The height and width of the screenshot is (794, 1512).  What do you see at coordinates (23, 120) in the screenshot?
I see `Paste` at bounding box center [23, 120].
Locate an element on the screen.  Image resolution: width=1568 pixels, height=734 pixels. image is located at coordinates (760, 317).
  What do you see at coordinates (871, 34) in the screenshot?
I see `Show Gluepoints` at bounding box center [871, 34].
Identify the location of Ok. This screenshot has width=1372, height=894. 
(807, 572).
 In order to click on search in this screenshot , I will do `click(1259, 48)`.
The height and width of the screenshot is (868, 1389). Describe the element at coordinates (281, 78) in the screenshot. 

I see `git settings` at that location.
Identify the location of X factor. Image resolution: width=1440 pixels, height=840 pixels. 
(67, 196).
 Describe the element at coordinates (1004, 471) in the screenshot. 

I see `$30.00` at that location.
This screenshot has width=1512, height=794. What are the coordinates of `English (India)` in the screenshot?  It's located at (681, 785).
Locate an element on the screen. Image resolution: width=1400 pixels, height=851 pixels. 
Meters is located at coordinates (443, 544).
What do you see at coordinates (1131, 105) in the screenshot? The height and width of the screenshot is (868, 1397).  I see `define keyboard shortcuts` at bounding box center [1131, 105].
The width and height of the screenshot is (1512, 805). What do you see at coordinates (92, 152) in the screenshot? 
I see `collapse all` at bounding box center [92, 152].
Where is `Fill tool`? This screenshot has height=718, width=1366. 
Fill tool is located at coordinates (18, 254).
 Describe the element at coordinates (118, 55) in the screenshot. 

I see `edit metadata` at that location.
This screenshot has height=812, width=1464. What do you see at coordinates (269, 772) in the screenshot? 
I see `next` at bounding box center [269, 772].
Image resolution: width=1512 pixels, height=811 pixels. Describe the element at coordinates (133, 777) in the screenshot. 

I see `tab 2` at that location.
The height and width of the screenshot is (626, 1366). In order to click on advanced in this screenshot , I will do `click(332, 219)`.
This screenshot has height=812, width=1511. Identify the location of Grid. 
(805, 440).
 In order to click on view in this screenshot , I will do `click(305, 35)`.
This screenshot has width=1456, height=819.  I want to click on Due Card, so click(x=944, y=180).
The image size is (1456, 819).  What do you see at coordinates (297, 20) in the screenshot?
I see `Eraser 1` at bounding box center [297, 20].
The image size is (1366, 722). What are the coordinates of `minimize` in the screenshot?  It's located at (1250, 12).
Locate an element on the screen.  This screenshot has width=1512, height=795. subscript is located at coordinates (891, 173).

- JOB:
Please write out all of the records above word for word, keeping every line as it appears.

- THE SOLUTION:
The height and width of the screenshot is (794, 1512).  What do you see at coordinates (23, 120) in the screenshot?
I see `Paste` at bounding box center [23, 120].
Locate an element on the screen.  Image resolution: width=1568 pixels, height=734 pixels. image is located at coordinates (760, 317).
  What do you see at coordinates (871, 34) in the screenshot?
I see `Show Gluepoints` at bounding box center [871, 34].
Identify the location of Ok. This screenshot has width=1372, height=894. 
(807, 572).
 In order to click on search in this screenshot , I will do `click(1259, 48)`.
The height and width of the screenshot is (868, 1389). Describe the element at coordinates (281, 78) in the screenshot. 

I see `git settings` at that location.
Identify the location of X factor. Image resolution: width=1440 pixels, height=840 pixels. 
(67, 196).
 Describe the element at coordinates (1004, 471) in the screenshot. 

I see `$30.00` at that location.
This screenshot has width=1512, height=794. What are the coordinates of `English (India)` in the screenshot?  It's located at (681, 785).
Locate an element on the screen. Image resolution: width=1400 pixels, height=851 pixels. 
Meters is located at coordinates (443, 544).
What do you see at coordinates (1131, 105) in the screenshot? The height and width of the screenshot is (868, 1397).  I see `define keyboard shortcuts` at bounding box center [1131, 105].
The width and height of the screenshot is (1512, 805). What do you see at coordinates (92, 152) in the screenshot? 
I see `collapse all` at bounding box center [92, 152].
Where is `Fill tool`? This screenshot has height=718, width=1366. 
Fill tool is located at coordinates (18, 254).
 Describe the element at coordinates (118, 55) in the screenshot. 

I see `edit metadata` at that location.
This screenshot has height=812, width=1464. What do you see at coordinates (269, 772) in the screenshot? 
I see `next` at bounding box center [269, 772].
Image resolution: width=1512 pixels, height=811 pixels. Describe the element at coordinates (133, 777) in the screenshot. 

I see `tab 2` at that location.
The height and width of the screenshot is (626, 1366). In order to click on advanced in this screenshot , I will do `click(332, 219)`.
This screenshot has height=812, width=1511. Identify the location of Grid. 
(805, 440).
 In order to click on view in this screenshot , I will do `click(305, 35)`.
This screenshot has width=1456, height=819.  I want to click on Due Card, so click(x=944, y=180).
The image size is (1456, 819).  What do you see at coordinates (297, 20) in the screenshot?
I see `Eraser 1` at bounding box center [297, 20].
The image size is (1366, 722). What are the coordinates of `minimize` in the screenshot?  It's located at (1250, 12).
Locate an element on the screen.  This screenshot has width=1512, height=795. subscript is located at coordinates (891, 173).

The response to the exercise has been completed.